Keeping each line intact, print the whole listing.
--
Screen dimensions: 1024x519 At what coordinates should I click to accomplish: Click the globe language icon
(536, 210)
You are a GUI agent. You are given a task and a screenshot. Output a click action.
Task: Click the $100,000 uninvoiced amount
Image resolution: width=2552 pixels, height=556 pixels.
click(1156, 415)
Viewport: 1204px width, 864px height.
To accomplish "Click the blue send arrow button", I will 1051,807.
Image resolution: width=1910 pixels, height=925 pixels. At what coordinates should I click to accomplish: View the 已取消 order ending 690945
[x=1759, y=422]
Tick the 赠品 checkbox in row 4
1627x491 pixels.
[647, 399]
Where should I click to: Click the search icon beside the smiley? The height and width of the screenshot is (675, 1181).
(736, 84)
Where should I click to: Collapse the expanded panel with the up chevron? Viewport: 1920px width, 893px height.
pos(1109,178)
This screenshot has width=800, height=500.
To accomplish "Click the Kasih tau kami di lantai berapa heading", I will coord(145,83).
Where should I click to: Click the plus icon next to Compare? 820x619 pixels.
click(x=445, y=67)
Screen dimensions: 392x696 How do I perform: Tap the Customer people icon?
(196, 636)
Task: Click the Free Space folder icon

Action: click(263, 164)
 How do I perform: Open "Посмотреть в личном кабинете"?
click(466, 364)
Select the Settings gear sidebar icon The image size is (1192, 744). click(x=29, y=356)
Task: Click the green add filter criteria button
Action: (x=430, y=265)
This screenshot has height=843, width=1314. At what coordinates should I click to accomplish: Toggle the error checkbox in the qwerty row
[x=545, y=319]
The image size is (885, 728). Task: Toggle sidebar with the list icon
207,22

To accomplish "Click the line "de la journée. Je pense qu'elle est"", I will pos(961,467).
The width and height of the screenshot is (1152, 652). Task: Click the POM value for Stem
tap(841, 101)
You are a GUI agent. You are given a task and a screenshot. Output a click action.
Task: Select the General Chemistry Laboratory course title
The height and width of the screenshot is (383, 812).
--
### Answer space:
Screen dimensions: 1024x519 At what coordinates should I click to accomplish: Click the globe language icon
(536, 210)
You are a GUI agent. You are given a task and a screenshot. Output a click action.
Task: Click the $100,000 uninvoiced amount
Image resolution: width=2552 pixels, height=556 pixels.
click(1156, 415)
Viewport: 1204px width, 864px height.
To accomplish "Click the blue send arrow button", I will 1051,807.
Image resolution: width=1910 pixels, height=925 pixels. At what coordinates should I click to accomplish: View the 已取消 order ending 690945
[x=1759, y=422]
Tick the 赠品 checkbox in row 4
1627x491 pixels.
[647, 399]
Where should I click to: Click the search icon beside the smiley? The height and width of the screenshot is (675, 1181).
(736, 84)
Where should I click to: Collapse the expanded panel with the up chevron? Viewport: 1920px width, 893px height.
pos(1109,178)
This screenshot has width=800, height=500.
To accomplish "Click the Kasih tau kami di lantai berapa heading", I will coord(145,83).
Where should I click to: Click the plus icon next to Compare? 820x619 pixels.
click(x=445, y=67)
Screen dimensions: 392x696 How do I perform: Tap the Customer people icon?
(196, 636)
Task: Click the Free Space folder icon

Action: click(263, 164)
 How do I perform: Open "Посмотреть в личном кабинете"?
click(466, 364)
Select the Settings gear sidebar icon The image size is (1192, 744). click(x=29, y=356)
Task: Click the green add filter criteria button
Action: (x=430, y=265)
This screenshot has height=843, width=1314. At what coordinates should I click to accomplish: Toggle the error checkbox in the qwerty row
[x=545, y=319]
The image size is (885, 728). Task: Toggle sidebar with the list icon
207,22

To accomplish "Click the line "de la journée. Je pense qu'elle est"", I will pos(961,467).
The width and height of the screenshot is (1152, 652). Task: Click the POM value for Stem
tap(841, 101)
You are a GUI agent. You are given a task and a screenshot. Output a click action.
Task: Select the General Chemistry Laboratory course title
The height and width of the screenshot is (383, 812).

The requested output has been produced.